- [Assignment]
For the data below, report only the number of lines containing the string "khoai".

- [Records for the exercise]

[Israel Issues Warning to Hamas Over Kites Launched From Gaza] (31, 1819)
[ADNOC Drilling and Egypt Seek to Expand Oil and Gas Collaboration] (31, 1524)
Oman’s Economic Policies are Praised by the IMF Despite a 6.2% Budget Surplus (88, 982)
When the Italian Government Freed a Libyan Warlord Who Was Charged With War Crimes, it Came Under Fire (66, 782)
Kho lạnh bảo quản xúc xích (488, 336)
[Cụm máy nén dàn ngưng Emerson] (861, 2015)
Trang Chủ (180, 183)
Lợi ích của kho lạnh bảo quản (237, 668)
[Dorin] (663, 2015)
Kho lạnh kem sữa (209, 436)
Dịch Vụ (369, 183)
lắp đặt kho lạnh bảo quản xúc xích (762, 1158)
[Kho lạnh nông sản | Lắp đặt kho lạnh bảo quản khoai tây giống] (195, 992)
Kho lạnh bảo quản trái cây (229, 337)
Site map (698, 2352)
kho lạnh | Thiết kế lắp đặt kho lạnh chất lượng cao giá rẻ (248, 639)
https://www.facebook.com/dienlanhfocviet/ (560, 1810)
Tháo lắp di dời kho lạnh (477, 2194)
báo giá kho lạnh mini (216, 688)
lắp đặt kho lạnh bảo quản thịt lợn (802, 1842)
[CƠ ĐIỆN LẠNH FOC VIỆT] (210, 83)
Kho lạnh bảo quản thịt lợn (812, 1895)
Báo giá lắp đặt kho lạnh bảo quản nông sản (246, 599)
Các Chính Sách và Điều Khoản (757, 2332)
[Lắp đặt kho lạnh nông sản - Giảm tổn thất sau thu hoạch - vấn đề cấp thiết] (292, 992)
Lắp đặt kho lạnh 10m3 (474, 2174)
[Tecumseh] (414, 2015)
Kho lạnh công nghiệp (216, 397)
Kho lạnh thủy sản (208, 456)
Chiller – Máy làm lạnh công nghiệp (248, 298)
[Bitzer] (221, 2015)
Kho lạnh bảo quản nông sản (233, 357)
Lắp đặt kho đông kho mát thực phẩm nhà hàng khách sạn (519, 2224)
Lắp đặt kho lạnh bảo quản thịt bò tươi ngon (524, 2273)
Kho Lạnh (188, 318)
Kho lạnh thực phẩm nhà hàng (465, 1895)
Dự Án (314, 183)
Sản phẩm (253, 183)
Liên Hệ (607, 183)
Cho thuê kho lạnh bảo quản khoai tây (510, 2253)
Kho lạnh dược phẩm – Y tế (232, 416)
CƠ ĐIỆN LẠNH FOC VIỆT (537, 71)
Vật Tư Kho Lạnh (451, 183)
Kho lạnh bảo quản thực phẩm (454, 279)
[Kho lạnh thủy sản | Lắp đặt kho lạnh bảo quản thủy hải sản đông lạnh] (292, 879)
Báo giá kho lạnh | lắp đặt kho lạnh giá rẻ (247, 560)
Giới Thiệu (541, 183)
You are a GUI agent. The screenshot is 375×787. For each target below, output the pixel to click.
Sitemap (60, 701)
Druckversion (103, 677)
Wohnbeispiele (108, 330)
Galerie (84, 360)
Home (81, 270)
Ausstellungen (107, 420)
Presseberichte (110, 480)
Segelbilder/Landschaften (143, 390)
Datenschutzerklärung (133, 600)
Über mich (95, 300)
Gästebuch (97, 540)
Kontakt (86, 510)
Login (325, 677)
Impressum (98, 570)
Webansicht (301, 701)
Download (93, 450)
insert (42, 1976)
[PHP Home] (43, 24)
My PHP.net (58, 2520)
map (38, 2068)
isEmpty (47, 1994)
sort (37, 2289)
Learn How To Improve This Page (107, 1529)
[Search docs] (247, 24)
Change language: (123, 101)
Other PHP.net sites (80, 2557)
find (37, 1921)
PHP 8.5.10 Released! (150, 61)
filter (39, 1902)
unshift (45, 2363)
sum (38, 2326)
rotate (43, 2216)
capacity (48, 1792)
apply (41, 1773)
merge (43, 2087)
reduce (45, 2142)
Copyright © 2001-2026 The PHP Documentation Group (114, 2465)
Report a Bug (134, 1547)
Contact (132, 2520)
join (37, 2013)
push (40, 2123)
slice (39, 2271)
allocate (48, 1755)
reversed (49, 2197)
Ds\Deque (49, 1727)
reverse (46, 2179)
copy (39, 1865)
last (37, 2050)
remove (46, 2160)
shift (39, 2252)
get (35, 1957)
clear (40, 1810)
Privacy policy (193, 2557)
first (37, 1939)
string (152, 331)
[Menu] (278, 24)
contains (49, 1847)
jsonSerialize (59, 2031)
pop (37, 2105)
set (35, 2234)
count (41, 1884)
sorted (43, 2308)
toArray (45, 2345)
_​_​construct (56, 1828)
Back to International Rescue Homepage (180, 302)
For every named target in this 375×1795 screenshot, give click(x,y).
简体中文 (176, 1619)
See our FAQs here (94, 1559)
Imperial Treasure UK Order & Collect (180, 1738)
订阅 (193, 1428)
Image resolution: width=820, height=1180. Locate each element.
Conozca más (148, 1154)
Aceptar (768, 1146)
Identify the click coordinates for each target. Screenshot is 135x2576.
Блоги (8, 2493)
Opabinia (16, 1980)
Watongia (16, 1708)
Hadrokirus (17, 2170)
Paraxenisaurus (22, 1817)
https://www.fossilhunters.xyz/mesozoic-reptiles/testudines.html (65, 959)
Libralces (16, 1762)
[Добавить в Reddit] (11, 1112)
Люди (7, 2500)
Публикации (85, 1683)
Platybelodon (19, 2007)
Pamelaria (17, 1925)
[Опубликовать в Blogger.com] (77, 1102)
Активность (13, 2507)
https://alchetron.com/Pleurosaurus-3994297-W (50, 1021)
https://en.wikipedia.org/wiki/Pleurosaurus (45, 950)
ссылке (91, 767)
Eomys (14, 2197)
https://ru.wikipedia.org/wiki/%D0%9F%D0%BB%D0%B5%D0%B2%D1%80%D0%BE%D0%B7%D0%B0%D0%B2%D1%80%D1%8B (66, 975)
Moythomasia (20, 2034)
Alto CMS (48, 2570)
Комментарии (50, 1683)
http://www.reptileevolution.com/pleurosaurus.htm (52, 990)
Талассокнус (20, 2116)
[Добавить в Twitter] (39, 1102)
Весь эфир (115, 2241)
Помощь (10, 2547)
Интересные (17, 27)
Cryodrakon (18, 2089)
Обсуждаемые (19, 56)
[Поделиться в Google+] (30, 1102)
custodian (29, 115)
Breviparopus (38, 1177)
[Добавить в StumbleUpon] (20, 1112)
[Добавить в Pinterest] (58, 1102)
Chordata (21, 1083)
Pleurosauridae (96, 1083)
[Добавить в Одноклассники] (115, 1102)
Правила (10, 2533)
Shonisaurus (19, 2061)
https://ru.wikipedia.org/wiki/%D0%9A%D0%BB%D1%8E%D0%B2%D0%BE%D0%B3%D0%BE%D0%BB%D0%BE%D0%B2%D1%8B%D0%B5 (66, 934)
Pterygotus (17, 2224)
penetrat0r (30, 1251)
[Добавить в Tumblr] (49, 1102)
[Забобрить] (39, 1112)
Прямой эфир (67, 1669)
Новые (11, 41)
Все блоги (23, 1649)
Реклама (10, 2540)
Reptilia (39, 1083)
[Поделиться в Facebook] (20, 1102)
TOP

- [Task output]
2